TO DO:
A) In the Herman Goldner article, rewrite the passage from "Herman Wilson Goldner" to "regional planning organization.", replacing "St. Petersburg" with "Saint Petersburg".
B) Summarize the Herman Goldner article in two sentences.

DOCUMENT SECTION:
Mayor of St. Petersburg
- In office 1961–1967
- Preceded by: Edward F. Brantley
- Succeeded by: Don Jones
- In office 1971–1973
- Preceded by: Don L. Spicer
- Succeeded by: Randolph Wedding

Personal details
- Born: November 12, 1916 Detroit, Michigan, U.S.
- Died: September 9, 2010 (aged 93) Virginia Beach, Virginia, U.S.
- Party: Democratic (after 1972)
- Other political affiliations: Republican (until 1972)
- Spouse: Winifred Herlan Munyan ​ ​(m. 1938)​
- Children: 2
- Alma mater: Miami University Western Reserve University Harvard Business School

Military service
- Branch/service: United States Navy
- Battles/wars: World War II;

= Herman Goldner =

American politician (1916–2010)

Herman Wilson Goldner (November 12, 1916 – September 9, 2010) was a lawyer and politician in the United States. He served four terms as mayor of St. Petersburg, Florida. Originally a Republican, he switched parties and became a Democrat during Richard Nixon's presidency.

==Early life==
Goldner was born on November 12, 1916, in Detroit, Michigan. He received his undergraduate degree at Miami University, law degree at Western Reserve University, and business degree from Harvard Business School. Goldner moved to St. Petersburg in 1949.

==Political career==
He served as Mayor of St. Petersburg from 1961 to 1967 and 1971 to 1973. In the 1964 election, he refused to support Barry Goldwater and instead endorsed Lyndon B. Johnson. He helped organize a regional planning organization.

Goldner championed the elimination of St. Petersburg city ordinances that practiced segregation. He defended murals by George Snow Hill in St. Petersburg's city hall with caricatured depictions of African Americans. The mural was torn down by Joseph Waller who later became African People's Socialist Party leader Omali Yeshitela.

In 1972, he switched his party affiliation from Republican to Democratic and endorsed Edmund Muskie.

==Personal life==
He married his wife Winifred Herlan Munyan, on November 3, 1938. They both had two sons, Brian and Michael.

Records from a data source
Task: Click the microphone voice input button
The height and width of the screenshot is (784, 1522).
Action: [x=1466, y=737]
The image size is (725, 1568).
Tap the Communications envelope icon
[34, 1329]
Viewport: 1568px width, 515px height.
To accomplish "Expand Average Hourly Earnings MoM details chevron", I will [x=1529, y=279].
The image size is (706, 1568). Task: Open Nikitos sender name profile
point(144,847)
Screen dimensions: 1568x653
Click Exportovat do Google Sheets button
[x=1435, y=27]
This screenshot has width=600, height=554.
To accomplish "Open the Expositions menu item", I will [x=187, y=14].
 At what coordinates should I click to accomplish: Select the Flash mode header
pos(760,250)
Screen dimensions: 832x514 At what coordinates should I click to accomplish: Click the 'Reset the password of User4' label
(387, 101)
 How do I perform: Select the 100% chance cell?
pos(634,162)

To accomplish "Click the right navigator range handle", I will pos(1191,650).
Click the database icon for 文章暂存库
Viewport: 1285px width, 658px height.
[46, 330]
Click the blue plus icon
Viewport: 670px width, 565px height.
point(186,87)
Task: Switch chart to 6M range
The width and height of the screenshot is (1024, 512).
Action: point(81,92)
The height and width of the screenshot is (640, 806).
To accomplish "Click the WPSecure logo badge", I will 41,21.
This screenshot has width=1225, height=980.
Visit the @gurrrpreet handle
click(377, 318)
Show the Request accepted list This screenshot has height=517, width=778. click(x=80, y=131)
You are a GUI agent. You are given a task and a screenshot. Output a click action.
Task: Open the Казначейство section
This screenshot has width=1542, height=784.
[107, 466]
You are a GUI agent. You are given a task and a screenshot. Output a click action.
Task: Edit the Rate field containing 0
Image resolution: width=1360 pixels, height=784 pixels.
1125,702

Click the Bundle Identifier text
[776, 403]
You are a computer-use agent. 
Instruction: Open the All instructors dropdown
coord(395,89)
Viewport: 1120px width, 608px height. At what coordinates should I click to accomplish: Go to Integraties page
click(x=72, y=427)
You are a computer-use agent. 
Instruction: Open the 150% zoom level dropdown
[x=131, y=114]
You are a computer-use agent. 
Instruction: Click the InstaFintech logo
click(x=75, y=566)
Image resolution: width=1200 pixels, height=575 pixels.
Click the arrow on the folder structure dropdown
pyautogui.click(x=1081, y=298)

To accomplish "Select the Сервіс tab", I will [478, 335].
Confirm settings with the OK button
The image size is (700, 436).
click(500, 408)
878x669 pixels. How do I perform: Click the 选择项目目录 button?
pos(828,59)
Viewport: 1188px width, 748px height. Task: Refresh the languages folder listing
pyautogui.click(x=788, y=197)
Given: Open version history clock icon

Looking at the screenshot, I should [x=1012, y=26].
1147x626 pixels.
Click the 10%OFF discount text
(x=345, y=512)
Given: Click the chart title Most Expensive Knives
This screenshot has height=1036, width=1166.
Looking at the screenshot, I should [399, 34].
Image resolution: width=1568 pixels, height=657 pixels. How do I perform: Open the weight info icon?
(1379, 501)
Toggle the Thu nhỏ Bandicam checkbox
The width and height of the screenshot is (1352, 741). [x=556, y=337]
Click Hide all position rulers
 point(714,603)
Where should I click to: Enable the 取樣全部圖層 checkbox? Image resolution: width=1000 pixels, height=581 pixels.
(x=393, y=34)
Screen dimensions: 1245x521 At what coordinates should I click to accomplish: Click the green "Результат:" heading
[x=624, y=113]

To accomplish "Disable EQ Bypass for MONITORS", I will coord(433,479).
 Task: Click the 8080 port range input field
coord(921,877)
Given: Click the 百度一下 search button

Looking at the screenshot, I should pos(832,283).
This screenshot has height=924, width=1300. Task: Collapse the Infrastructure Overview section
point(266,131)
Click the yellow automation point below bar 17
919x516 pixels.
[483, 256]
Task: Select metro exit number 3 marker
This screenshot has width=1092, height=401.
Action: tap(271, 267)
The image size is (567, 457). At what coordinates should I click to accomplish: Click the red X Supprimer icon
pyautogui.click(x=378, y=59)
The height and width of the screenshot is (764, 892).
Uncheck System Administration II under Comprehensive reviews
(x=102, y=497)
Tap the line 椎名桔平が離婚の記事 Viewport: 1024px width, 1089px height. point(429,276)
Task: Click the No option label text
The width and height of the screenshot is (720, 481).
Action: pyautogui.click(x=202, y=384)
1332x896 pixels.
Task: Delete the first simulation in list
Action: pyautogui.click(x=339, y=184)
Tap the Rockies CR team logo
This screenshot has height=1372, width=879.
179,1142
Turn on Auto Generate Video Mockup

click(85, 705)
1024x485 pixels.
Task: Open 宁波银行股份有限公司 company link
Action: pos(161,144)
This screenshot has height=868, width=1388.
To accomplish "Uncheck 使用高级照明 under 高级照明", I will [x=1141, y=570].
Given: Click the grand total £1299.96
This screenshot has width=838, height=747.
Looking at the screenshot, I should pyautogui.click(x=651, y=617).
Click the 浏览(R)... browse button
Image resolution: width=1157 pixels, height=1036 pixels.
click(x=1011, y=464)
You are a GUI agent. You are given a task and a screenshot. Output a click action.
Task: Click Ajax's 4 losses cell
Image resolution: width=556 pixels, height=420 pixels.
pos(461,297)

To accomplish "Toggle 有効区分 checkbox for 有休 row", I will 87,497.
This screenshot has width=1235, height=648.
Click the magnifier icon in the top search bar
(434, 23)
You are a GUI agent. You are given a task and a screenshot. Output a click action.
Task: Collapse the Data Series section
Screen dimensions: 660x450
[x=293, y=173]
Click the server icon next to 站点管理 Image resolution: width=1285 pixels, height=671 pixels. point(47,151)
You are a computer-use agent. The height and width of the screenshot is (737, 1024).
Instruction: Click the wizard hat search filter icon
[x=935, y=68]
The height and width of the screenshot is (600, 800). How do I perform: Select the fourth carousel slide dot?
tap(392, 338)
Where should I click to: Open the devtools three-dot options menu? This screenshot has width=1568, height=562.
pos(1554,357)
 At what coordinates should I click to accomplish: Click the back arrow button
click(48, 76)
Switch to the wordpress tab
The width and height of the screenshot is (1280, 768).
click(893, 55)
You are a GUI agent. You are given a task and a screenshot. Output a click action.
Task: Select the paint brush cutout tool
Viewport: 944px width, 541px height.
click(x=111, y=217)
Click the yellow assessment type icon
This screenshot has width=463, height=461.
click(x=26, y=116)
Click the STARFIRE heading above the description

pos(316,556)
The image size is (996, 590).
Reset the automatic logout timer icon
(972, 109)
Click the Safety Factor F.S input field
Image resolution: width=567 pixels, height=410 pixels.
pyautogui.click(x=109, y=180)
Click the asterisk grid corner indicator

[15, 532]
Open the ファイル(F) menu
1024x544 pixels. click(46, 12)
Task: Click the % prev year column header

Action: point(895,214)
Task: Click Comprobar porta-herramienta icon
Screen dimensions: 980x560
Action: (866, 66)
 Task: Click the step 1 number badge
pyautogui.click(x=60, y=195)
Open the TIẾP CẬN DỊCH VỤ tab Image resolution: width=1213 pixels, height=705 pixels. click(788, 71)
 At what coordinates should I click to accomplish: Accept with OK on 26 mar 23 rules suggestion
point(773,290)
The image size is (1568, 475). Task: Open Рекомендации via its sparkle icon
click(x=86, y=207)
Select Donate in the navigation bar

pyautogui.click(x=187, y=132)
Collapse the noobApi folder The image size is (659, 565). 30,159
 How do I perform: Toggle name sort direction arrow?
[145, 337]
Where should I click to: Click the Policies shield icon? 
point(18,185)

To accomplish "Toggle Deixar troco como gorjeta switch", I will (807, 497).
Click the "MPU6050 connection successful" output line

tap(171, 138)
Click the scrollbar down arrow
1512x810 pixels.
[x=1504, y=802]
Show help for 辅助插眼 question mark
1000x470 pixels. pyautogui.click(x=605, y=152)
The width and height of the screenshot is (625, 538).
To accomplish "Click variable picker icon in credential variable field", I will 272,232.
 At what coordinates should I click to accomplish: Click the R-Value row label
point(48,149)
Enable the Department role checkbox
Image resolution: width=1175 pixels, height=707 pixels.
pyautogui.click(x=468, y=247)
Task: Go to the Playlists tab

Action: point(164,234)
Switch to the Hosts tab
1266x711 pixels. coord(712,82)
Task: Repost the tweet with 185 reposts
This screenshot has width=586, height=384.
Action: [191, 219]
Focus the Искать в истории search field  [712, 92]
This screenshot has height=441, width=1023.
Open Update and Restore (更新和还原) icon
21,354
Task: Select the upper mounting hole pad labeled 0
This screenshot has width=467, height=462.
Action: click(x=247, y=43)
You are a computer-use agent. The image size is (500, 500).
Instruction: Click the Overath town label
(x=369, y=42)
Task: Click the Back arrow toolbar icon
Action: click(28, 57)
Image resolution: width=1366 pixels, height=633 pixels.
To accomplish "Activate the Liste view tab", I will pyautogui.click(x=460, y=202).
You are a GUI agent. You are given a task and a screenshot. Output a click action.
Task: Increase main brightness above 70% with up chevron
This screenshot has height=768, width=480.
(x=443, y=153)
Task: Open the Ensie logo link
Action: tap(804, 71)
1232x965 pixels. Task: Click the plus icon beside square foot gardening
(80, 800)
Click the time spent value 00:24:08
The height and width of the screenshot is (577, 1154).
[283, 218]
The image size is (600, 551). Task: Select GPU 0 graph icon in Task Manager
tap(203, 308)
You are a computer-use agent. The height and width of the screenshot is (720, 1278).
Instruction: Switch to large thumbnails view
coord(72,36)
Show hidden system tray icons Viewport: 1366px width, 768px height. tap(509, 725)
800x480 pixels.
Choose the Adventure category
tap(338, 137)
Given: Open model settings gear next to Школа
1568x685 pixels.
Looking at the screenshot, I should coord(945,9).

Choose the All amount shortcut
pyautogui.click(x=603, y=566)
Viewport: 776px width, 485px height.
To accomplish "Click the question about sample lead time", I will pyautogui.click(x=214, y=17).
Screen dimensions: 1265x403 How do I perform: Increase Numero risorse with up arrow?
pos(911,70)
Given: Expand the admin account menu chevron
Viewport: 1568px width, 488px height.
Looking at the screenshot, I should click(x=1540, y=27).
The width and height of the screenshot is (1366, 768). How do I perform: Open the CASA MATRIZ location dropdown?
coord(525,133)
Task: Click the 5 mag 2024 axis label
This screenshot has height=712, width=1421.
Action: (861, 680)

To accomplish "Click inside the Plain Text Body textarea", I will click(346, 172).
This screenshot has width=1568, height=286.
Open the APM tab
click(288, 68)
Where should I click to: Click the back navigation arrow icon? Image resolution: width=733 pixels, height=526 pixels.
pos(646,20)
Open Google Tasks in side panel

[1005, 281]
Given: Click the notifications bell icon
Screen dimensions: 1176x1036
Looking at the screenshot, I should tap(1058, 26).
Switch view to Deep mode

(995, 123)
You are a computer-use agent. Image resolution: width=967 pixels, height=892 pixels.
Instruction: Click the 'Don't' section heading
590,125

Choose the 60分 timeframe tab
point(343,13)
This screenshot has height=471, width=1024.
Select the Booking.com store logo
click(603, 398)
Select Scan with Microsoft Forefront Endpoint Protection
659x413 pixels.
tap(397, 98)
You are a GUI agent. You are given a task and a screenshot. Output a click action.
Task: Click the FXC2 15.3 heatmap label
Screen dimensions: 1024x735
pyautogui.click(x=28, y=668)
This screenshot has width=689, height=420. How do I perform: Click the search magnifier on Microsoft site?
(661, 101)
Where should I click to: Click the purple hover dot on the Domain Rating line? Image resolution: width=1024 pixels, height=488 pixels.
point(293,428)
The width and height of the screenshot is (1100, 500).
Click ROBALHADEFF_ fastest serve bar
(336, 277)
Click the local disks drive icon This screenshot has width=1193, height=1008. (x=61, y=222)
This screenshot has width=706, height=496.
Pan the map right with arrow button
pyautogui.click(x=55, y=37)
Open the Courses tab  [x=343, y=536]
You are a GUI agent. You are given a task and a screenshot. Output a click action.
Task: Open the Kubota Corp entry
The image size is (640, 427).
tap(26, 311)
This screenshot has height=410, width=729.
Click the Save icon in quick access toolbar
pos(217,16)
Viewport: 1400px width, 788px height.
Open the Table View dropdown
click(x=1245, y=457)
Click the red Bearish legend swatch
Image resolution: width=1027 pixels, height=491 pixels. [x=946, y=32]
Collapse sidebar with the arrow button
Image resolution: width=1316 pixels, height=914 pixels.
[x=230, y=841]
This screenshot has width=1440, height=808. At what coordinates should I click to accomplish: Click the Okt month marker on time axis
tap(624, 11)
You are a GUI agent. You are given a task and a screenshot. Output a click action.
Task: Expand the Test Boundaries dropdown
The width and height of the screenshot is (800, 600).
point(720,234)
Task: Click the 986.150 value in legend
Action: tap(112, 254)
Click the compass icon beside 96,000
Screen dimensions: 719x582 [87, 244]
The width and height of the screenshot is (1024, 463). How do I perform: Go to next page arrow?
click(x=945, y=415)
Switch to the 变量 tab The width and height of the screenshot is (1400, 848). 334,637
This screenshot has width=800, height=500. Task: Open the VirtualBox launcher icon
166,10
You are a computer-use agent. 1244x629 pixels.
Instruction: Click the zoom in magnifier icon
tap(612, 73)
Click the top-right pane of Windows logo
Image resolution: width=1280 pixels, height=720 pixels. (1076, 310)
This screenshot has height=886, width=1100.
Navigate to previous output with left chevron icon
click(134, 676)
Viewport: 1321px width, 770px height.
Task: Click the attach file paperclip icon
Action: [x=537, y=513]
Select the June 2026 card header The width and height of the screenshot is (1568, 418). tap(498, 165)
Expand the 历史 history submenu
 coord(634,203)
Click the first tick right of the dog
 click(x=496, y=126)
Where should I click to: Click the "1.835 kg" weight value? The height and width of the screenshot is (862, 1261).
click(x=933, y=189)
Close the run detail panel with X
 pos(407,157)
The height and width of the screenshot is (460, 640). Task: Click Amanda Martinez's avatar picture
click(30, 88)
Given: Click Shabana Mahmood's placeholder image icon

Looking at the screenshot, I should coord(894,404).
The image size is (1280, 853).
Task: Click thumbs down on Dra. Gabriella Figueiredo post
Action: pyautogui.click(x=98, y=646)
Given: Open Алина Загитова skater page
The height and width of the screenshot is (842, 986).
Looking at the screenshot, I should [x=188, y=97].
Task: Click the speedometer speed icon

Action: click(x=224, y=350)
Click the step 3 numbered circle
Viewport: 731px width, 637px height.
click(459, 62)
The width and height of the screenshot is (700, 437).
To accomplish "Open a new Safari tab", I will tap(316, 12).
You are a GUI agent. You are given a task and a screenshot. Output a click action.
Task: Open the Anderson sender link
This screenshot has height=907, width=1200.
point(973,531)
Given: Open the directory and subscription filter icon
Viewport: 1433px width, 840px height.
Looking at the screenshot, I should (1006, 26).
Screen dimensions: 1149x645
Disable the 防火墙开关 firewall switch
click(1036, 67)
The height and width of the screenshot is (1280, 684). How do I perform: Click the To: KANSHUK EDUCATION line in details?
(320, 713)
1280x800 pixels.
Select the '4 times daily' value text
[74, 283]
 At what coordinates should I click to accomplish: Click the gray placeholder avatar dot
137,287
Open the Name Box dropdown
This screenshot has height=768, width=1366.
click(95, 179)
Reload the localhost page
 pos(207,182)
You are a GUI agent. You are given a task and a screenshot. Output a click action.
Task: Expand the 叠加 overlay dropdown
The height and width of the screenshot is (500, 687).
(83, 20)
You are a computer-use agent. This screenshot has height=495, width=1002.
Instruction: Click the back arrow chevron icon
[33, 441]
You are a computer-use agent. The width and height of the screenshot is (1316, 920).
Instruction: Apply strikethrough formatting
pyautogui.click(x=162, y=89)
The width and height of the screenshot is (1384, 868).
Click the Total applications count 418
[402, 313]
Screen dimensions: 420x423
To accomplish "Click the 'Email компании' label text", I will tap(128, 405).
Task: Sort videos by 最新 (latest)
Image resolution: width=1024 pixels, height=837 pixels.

TASK RESPONSES:
A)
Herman Wilson Goldner (November 12, 1916 – September 9, 2010) was a lawyer and politician in the United States. He served four terms as mayor of Saint Petersburg, Florida. Originally a Republican, he switched parties and became a Democrat during Richard Nixon's presidency.

==Early life==
Goldner was born on November 12, 1916, in Detroit, Michigan. He received his undergraduate degree at Miami University, law degree at Western Reserve University, and business degree from Harvard Business School. Goldner moved to Saint Petersburg in 1949.

==Political career==
He served as Mayor of Saint Petersburg from 1961 to 1967 and 1971 to 1973. In the 1964 election, he refused to support Barry Goldwater and instead endorsed Lyndon B. Johnson. He helped organize a regional planning organization.

B) Herman Wilson Goldner (1916–2010) was a lawyer and politician who served as mayor of St. Petersburg, Florida, from 1961 to 1967 and from 1971 to 1973. Originally a Republican, he switched to the Democratic Party in 1972 and endorsed Edmund Muskie.